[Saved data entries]
◆ ◆ ◆
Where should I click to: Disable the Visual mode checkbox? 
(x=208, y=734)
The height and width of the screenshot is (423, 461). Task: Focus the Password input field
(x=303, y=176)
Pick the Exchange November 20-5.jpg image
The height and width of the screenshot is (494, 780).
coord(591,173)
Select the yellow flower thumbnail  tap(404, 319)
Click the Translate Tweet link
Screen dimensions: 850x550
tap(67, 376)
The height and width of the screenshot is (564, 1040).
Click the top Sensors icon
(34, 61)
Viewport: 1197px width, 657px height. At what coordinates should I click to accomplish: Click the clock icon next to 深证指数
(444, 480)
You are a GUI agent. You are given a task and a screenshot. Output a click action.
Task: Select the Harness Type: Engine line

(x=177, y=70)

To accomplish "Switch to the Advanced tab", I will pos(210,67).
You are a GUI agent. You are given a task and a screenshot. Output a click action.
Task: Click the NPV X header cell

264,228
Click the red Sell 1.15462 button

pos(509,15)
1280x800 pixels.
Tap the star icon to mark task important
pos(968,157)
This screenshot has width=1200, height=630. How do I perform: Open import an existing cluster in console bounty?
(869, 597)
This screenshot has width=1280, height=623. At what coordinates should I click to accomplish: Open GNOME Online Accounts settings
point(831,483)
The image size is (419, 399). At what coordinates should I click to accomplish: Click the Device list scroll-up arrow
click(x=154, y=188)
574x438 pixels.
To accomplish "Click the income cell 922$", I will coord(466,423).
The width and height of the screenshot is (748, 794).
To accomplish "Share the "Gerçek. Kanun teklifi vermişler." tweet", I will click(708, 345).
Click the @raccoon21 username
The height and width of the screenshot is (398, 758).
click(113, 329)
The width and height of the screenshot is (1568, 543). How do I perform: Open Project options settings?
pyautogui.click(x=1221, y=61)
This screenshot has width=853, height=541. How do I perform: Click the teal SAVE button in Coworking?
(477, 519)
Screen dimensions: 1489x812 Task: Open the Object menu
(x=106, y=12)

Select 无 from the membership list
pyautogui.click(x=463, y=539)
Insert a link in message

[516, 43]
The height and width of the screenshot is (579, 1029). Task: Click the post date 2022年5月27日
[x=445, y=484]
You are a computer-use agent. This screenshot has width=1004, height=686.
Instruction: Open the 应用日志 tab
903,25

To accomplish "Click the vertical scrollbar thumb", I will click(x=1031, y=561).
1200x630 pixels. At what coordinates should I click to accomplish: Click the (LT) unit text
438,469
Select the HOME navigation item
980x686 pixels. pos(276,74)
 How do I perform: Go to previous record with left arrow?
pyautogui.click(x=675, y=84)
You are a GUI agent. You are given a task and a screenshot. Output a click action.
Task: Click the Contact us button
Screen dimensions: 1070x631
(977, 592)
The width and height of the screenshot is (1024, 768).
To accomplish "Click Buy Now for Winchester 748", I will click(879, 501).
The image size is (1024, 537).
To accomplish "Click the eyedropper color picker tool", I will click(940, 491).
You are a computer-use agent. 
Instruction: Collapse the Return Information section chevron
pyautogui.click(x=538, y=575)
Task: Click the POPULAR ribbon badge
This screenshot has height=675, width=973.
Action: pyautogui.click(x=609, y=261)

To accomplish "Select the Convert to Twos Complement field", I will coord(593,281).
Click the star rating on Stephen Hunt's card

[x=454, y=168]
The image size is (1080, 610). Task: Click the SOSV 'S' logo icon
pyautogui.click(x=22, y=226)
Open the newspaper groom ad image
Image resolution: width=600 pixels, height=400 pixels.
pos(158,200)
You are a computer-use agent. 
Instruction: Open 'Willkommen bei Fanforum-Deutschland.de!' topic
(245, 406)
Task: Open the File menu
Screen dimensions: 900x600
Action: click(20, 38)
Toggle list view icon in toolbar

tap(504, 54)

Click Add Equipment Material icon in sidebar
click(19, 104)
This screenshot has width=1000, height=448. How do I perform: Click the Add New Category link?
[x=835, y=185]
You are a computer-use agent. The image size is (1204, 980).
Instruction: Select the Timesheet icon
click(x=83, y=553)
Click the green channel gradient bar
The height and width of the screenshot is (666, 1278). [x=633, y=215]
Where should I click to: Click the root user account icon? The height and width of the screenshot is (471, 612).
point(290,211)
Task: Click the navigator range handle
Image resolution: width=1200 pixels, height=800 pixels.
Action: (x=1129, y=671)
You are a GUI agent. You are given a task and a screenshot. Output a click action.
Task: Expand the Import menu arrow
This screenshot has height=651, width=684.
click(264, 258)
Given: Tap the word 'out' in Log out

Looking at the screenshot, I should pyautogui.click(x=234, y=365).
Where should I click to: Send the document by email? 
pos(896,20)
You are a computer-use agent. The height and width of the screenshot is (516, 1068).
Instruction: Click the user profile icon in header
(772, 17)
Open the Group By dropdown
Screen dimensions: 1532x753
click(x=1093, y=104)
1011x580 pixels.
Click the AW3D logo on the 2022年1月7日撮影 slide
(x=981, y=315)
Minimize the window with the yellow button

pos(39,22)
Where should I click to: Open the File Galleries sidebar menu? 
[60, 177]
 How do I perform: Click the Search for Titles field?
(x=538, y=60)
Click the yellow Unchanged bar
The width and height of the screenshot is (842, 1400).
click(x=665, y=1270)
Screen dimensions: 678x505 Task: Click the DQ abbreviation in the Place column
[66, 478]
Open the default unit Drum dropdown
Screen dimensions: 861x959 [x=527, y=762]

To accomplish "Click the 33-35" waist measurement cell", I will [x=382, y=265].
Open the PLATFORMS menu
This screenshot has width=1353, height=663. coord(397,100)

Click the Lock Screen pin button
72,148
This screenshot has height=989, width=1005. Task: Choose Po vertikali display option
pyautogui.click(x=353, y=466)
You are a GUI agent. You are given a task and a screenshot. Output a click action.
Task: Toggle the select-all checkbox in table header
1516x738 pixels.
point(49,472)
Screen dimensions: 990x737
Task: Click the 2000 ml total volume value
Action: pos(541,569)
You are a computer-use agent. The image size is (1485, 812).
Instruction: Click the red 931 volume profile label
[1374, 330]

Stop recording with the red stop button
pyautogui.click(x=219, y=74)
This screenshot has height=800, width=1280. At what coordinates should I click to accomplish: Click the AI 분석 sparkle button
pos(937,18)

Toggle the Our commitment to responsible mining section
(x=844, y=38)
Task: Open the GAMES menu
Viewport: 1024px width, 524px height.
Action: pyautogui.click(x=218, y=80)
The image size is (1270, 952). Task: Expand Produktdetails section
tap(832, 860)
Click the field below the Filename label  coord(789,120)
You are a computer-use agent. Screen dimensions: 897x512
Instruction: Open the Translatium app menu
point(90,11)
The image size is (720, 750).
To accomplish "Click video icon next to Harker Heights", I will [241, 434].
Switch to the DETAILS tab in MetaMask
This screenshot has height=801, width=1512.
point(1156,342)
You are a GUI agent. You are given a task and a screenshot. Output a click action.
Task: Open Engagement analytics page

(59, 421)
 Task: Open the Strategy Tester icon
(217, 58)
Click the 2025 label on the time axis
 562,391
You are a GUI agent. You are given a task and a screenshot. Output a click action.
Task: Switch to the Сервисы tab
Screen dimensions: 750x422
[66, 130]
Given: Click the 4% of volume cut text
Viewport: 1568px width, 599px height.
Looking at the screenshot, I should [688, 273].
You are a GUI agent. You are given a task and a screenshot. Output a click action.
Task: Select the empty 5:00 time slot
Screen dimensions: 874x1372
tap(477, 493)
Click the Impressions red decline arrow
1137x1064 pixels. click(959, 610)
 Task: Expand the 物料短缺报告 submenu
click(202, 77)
◆ ◆ ◆
■ Problem to solve:
May I have the entries returned exactly, with every line in place?

■ Task result:
Where should I click to: Disable the Visual mode checkbox? 
(x=208, y=734)
The height and width of the screenshot is (423, 461). Task: Focus the Password input field
(x=303, y=176)
Pick the Exchange November 20-5.jpg image
The height and width of the screenshot is (494, 780).
coord(591,173)
Select the yellow flower thumbnail  tap(404, 319)
Click the Translate Tweet link
Screen dimensions: 850x550
tap(67, 376)
The height and width of the screenshot is (564, 1040).
Click the top Sensors icon
(34, 61)
Viewport: 1197px width, 657px height. At what coordinates should I click to accomplish: Click the clock icon next to 深证指数
(444, 480)
You are a GUI agent. You are given a task and a screenshot. Output a click action.
Task: Select the Harness Type: Engine line

(x=177, y=70)

To accomplish "Switch to the Advanced tab", I will pos(210,67).
You are a GUI agent. You are given a task and a screenshot. Output a click action.
Task: Click the NPV X header cell

264,228
Click the red Sell 1.15462 button

pos(509,15)
1280x800 pixels.
Tap the star icon to mark task important
pos(968,157)
This screenshot has width=1200, height=630. How do I perform: Open import an existing cluster in console bounty?
(869, 597)
This screenshot has width=1280, height=623. At what coordinates should I click to accomplish: Open GNOME Online Accounts settings
point(831,483)
The image size is (419, 399). At what coordinates should I click to accomplish: Click the Device list scroll-up arrow
click(x=154, y=188)
574x438 pixels.
To accomplish "Click the income cell 922$", I will coord(466,423).
The width and height of the screenshot is (748, 794).
To accomplish "Share the "Gerçek. Kanun teklifi vermişler." tweet", I will click(708, 345).
Click the @raccoon21 username
The height and width of the screenshot is (398, 758).
click(113, 329)
The width and height of the screenshot is (1568, 543). How do I perform: Open Project options settings?
pyautogui.click(x=1221, y=61)
This screenshot has width=853, height=541. How do I perform: Click the teal SAVE button in Coworking?
(477, 519)
Screen dimensions: 1489x812 Task: Open the Object menu
(x=106, y=12)

Select 无 from the membership list
pyautogui.click(x=463, y=539)
Insert a link in message

[516, 43]
The height and width of the screenshot is (579, 1029). Task: Click the post date 2022年5月27日
[x=445, y=484]
You are a computer-use agent. This screenshot has width=1004, height=686.
Instruction: Open the 应用日志 tab
903,25

To accomplish "Click the vertical scrollbar thumb", I will click(x=1031, y=561).
1200x630 pixels. At what coordinates should I click to accomplish: Click the (LT) unit text
438,469
Select the HOME navigation item
980x686 pixels. pos(276,74)
 How do I perform: Go to previous record with left arrow?
pyautogui.click(x=675, y=84)
You are a GUI agent. You are given a task and a screenshot. Output a click action.
Task: Click the Contact us button
Screen dimensions: 1070x631
(977, 592)
The width and height of the screenshot is (1024, 768).
To accomplish "Click Buy Now for Winchester 748", I will click(879, 501).
The image size is (1024, 537).
To accomplish "Click the eyedropper color picker tool", I will click(940, 491).
You are a computer-use agent. 
Instruction: Collapse the Return Information section chevron
pyautogui.click(x=538, y=575)
Task: Click the POPULAR ribbon badge
This screenshot has height=675, width=973.
Action: pyautogui.click(x=609, y=261)

To accomplish "Select the Convert to Twos Complement field", I will coord(593,281).
Click the star rating on Stephen Hunt's card

[x=454, y=168]
The image size is (1080, 610). Task: Click the SOSV 'S' logo icon
pyautogui.click(x=22, y=226)
Open the newspaper groom ad image
Image resolution: width=600 pixels, height=400 pixels.
pos(158,200)
You are a computer-use agent. 
Instruction: Open 'Willkommen bei Fanforum-Deutschland.de!' topic
(245, 406)
Task: Open the File menu
Screen dimensions: 900x600
Action: click(20, 38)
Toggle list view icon in toolbar

tap(504, 54)

Click Add Equipment Material icon in sidebar
click(19, 104)
This screenshot has width=1000, height=448. How do I perform: Click the Add New Category link?
[x=835, y=185]
You are a computer-use agent. The image size is (1204, 980).
Instruction: Select the Timesheet icon
click(x=83, y=553)
Click the green channel gradient bar
The height and width of the screenshot is (666, 1278). [x=633, y=215]
Where should I click to: Click the root user account icon? The height and width of the screenshot is (471, 612).
point(290,211)
Task: Click the navigator range handle
Image resolution: width=1200 pixels, height=800 pixels.
Action: (x=1129, y=671)
You are a GUI agent. You are given a task and a screenshot. Output a click action.
Task: Expand the Import menu arrow
This screenshot has height=651, width=684.
click(264, 258)
Given: Tap the word 'out' in Log out

Looking at the screenshot, I should pyautogui.click(x=234, y=365).
Where should I click to: Send the document by email? 
pos(896,20)
You are a computer-use agent. The height and width of the screenshot is (516, 1068).
Instruction: Click the user profile icon in header
(772, 17)
Open the Group By dropdown
Screen dimensions: 1532x753
click(x=1093, y=104)
1011x580 pixels.
Click the AW3D logo on the 2022年1月7日撮影 slide
(x=981, y=315)
Minimize the window with the yellow button

pos(39,22)
Where should I click to: Open the File Galleries sidebar menu? 
[60, 177]
 How do I perform: Click the Search for Titles field?
(x=538, y=60)
Click the yellow Unchanged bar
The width and height of the screenshot is (842, 1400).
click(x=665, y=1270)
Screen dimensions: 678x505 Task: Click the DQ abbreviation in the Place column
[66, 478]
Open the default unit Drum dropdown
Screen dimensions: 861x959 [x=527, y=762]

To accomplish "Click the 33-35" waist measurement cell", I will [x=382, y=265].
Open the PLATFORMS menu
This screenshot has width=1353, height=663. coord(397,100)

Click the Lock Screen pin button
72,148
This screenshot has height=989, width=1005. Task: Choose Po vertikali display option
pyautogui.click(x=353, y=466)
You are a GUI agent. You are given a task and a screenshot. Output a click action.
Task: Toggle the select-all checkbox in table header
1516x738 pixels.
point(49,472)
Screen dimensions: 990x737
Task: Click the 2000 ml total volume value
Action: pos(541,569)
You are a computer-use agent. The image size is (1485, 812).
Instruction: Click the red 931 volume profile label
[1374, 330]

Stop recording with the red stop button
pyautogui.click(x=219, y=74)
This screenshot has height=800, width=1280. At what coordinates should I click to accomplish: Click the AI 분석 sparkle button
pos(937,18)

Toggle the Our commitment to responsible mining section
(x=844, y=38)
Task: Open the GAMES menu
Viewport: 1024px width, 524px height.
Action: pyautogui.click(x=218, y=80)
The image size is (1270, 952). Task: Expand Produktdetails section
tap(832, 860)
Click the field below the Filename label  coord(789,120)
You are a computer-use agent. Screen dimensions: 897x512
Instruction: Open the Translatium app menu
point(90,11)
The image size is (720, 750).
To accomplish "Click video icon next to Harker Heights", I will [241, 434].
Switch to the DETAILS tab in MetaMask
This screenshot has height=801, width=1512.
point(1156,342)
You are a GUI agent. You are given a task and a screenshot. Output a click action.
Task: Open Engagement analytics page

(59, 421)
 Task: Open the Strategy Tester icon
(217, 58)
Click the 2025 label on the time axis
 562,391
You are a GUI agent. You are given a task and a screenshot. Output a click action.
Task: Switch to the Сервисы tab
Screen dimensions: 750x422
[66, 130]
Given: Click the 4% of volume cut text
Viewport: 1568px width, 599px height.
Looking at the screenshot, I should [688, 273].
You are a GUI agent. You are given a task and a screenshot. Output a click action.
Task: Select the empty 5:00 time slot
Screen dimensions: 874x1372
tap(477, 493)
Click the Impressions red decline arrow
1137x1064 pixels. click(959, 610)
 Task: Expand the 物料短缺报告 submenu
click(202, 77)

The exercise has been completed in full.